Отмечает Николай Фёдорович и остатки великолепной дороги, соединявший город с портом Пирей, и монумент Лисикрата и др. Русский путешественник намеревался всё лето посвятить зарисовкам видов Афин и их окрестностей, зимой же заняться детальными архитектурными обмерами строений и остаться в городе ещё на год.
По словам Жуковского, в Алфёрове «мог бы со временем образоваться русский Винкельман, когда бы обстоятельства способствовали развитию дара его и не умерщвляли его гения».
Между тем здесь, в Афинах, давыдовская экспедиция начала распадаться. Доктор Крамер по некоторым причинам вынужден был вернуться в Рим, а Карл Брюллов 1 (13) июля в результате неосторожного купания в Эгейском море, где он просидел часа полтора, спасаясь от полуденного зноя, получил сильный солнечный удар и на пару недель оказался прикованным лихорадкой к постели.
Теперь Давыдов лишь в сопровождении архитектора Ефимова осматривал другие уцелевшие островки античности – Агору, храм Зевса Олимпийского, квартал Керамик, а также руины храма Посейдона на мысе Сунион (примерно в 70 километрах к юго-востоку от Афин).
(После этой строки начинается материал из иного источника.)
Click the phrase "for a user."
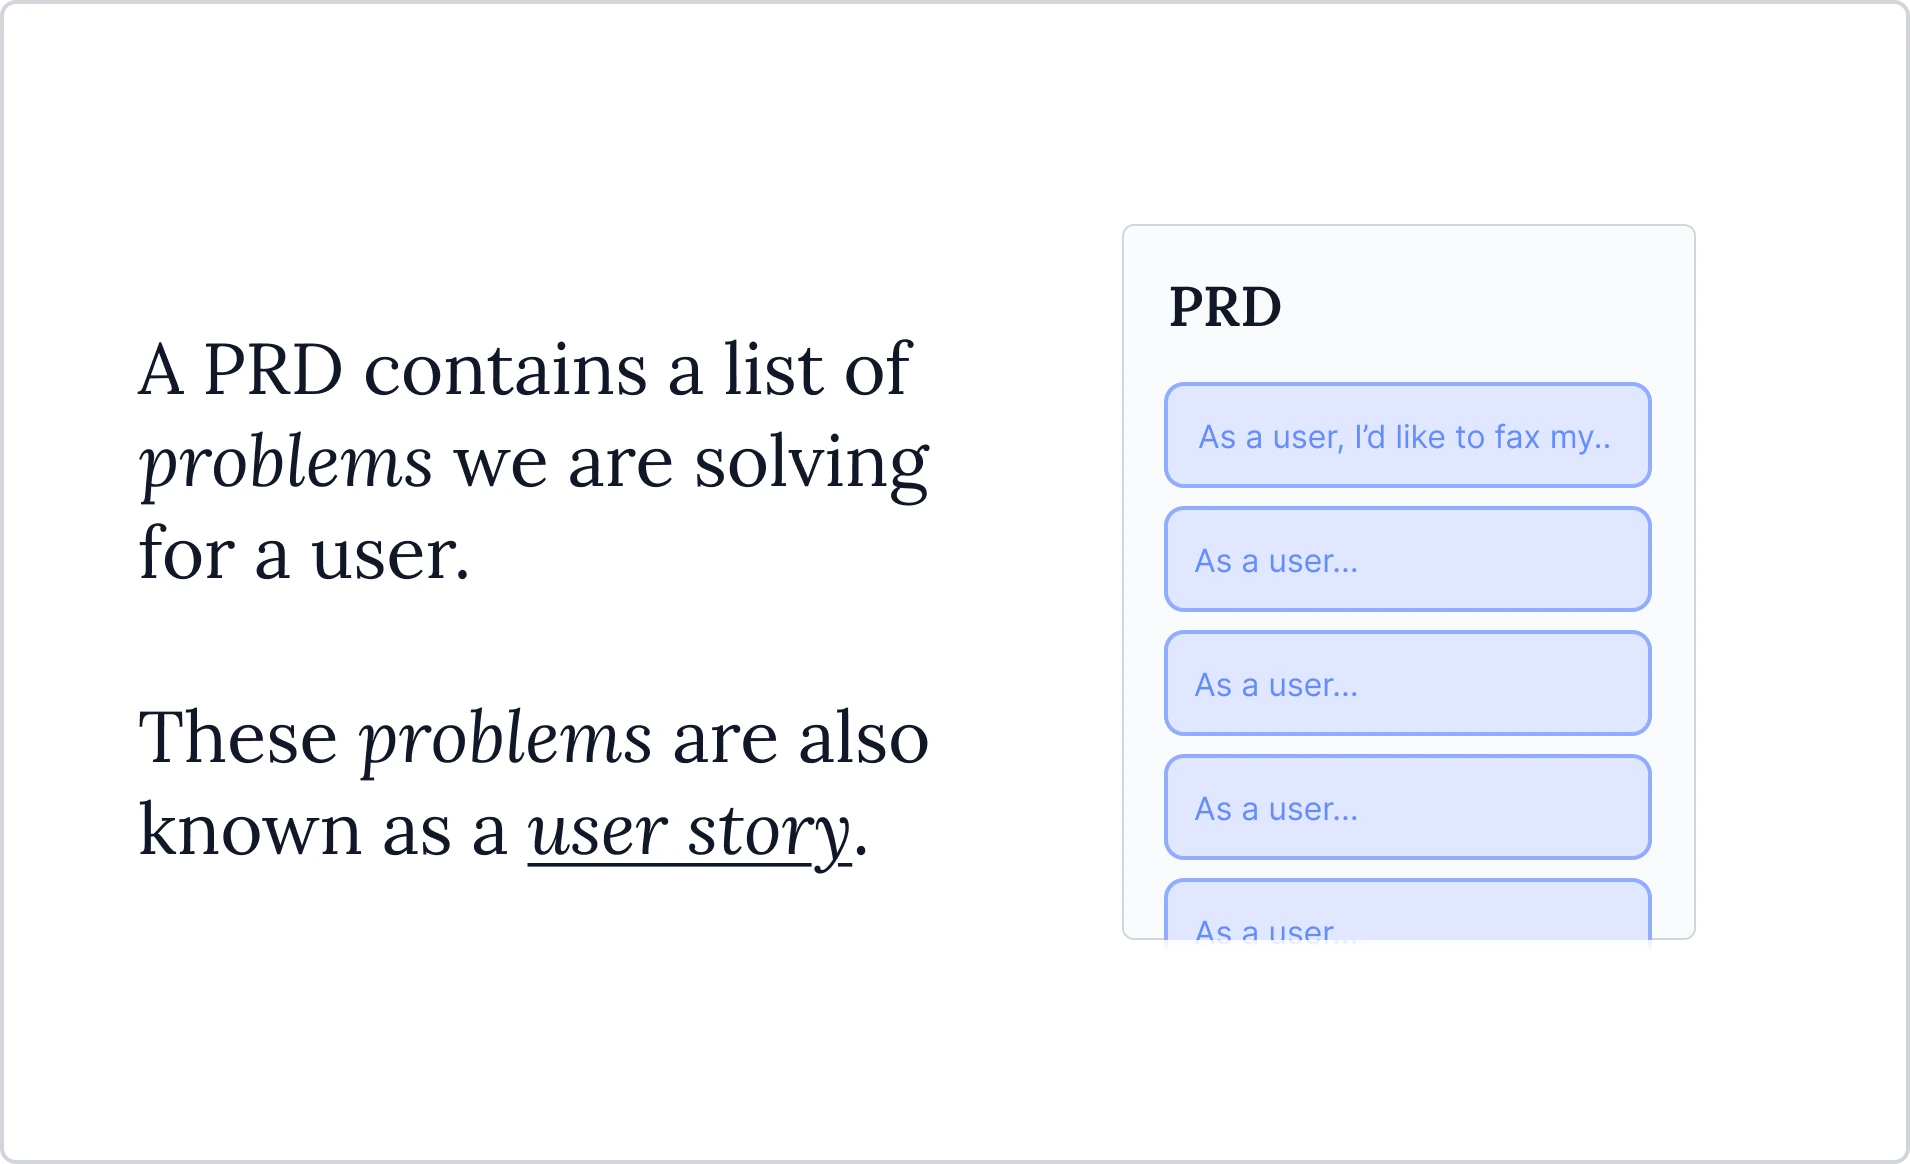This screenshot has width=1910, height=1164. 304,555
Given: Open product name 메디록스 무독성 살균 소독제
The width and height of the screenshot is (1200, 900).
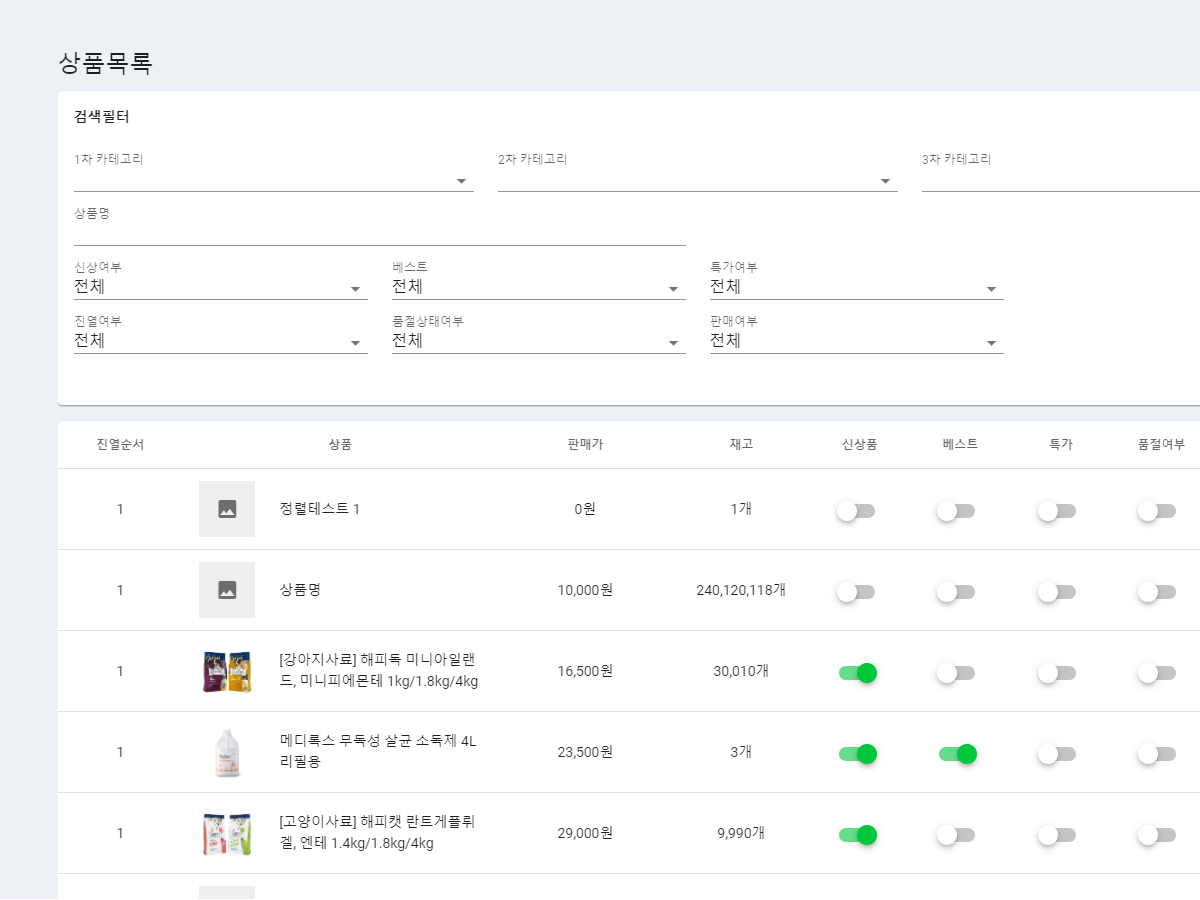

Интересно, что на колоннаде последнего среди множества туристических автографов XIX века сохранилась и подпись лорда Байрона.
Вскоре после этого Владимир Петрович, решивший осуществлять-таки намеченный план, двинулся в Малую Азию на русском корвете «Ифигения». Что до Брюллова, то его, по выздоровлении, взял на борт 18-пушечный бриг «Фемистокл», находившийся в распоряжении нашего посла в Турции В.А. Бутенёва и шедший с депешами рядом и тем же курсом. Этим кораблём командовал капитан-лейтенант Владимир Алексеевич Корнилов (будущий вице-адмирал и герой Севастопольской обороны), с которым живописец очень подружился и даже создал его акварельный портрет в полный рост, на корме, у медной пушки.
Зайдя по дороге в Смирну, «Фемистокл» 9 (21) августа бросил якорь в Константинополе, и там морской вояж Карла Павловича завершился. Через несколько месяцев он по высочайшему повелению поспешил домой, в Россию.
А заметки В.П. Давыдова под названием «Путевые записки, ведённые во время пребывания на Ионических островах, в Греции, Малой Азии и Турции в 1835 году» изданы были в Петербурге двумя частями в 1839-1840 годах. За них Владимиру Петровичу присвоили почётную учёную степень Эдинбургского университета. Император же Николай I в знак восхищения книгой пожаловал автору бриллиантовый перстень с вензелем.